— Не много ли счастья для уличного актеришки? — горько усомнился Василий.
— Верьте мне! Я восхищаюсь вами! — пылко сказал Май.
— Опыта нету — в хорошее верить, — промолвил Мандрыгин горько. — Мать с отцом ни крохи радости в наследство не оставили. Я из детства помню их лица, одинаковые, как у близнецов, слово «кооператив», марлевые занавески в нашем бараке. Родители вместе со мной по стройкам мотались — на квартиру зарабатывали, а деньги в наволочке прятали. Раз ночью один урод поджег нас — куражился спьяну. Родители не успели из барака выскочить — полезли наволочку спасать и сгорели. Мне повезло, уцелел, но стал заикаться. Потом в детдом попал. Там радости не прибавилось. Били меня часто и со вкусом — как поганого заику. Учили, значит, нормальной человеческой речи… Я не жалуюсь. Таких, как я, с наследственным горем, тьма-тьмущая. Как… звезд на небе.

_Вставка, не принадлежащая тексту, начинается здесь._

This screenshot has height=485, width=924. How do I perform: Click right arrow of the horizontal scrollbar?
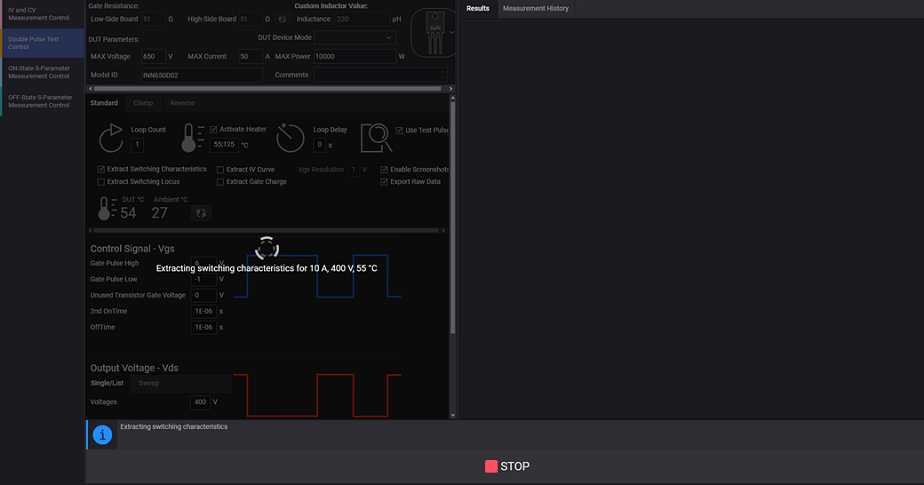click(450, 89)
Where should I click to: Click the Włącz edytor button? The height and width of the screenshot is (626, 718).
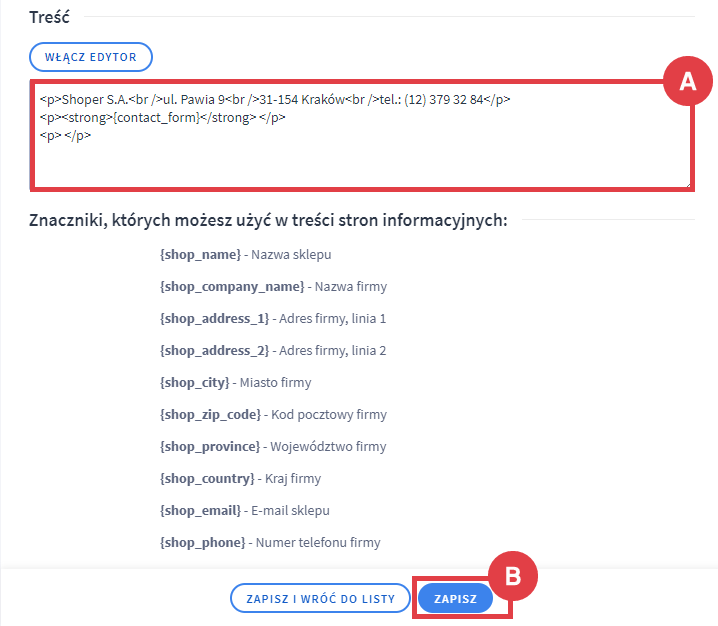(91, 57)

Мандрыгин повернулся к балкону и показал на небо. Май ответил, также показав на небо:
— Я сам из этой тьмы. Мне было восемь лет, и я всякий день высматривал в окошко маму. Она брела после работы мелким шагом, неуверенно, в руке мужской портфель, папин. До ареста, в пятьдесят первом году, он с ним на службу ходил. Папу расстреляли, а портфель мама взяла себе — учительница была, тетрадки в нем таскала. Он так ей не подходил: страшный, как гробик младенца! Я видел маму из окошка, и ее лицо меня убивало. Такое в нем было покорство, такой страх… Она будто ждала, что вот сейчас ее ударят палкой по голове. Насмерть ударят. Меня это злило, ее обреченность… мешало безмятежно жить: играть с кошками, поджигать во дворе тополиный пух. Конечно, я все это делал, но стоило вспомнить о мамином лице, как становилось неловко, не по себе, стыдно — будто виноват. Помню, я был подленько уверен, что страх, вечная жалоба в глазах — этот скарб горя только мамин, не мой, не мой… Не хотел я такого скарба! А видно, зря рыпался: от маминого наследства не убежишь…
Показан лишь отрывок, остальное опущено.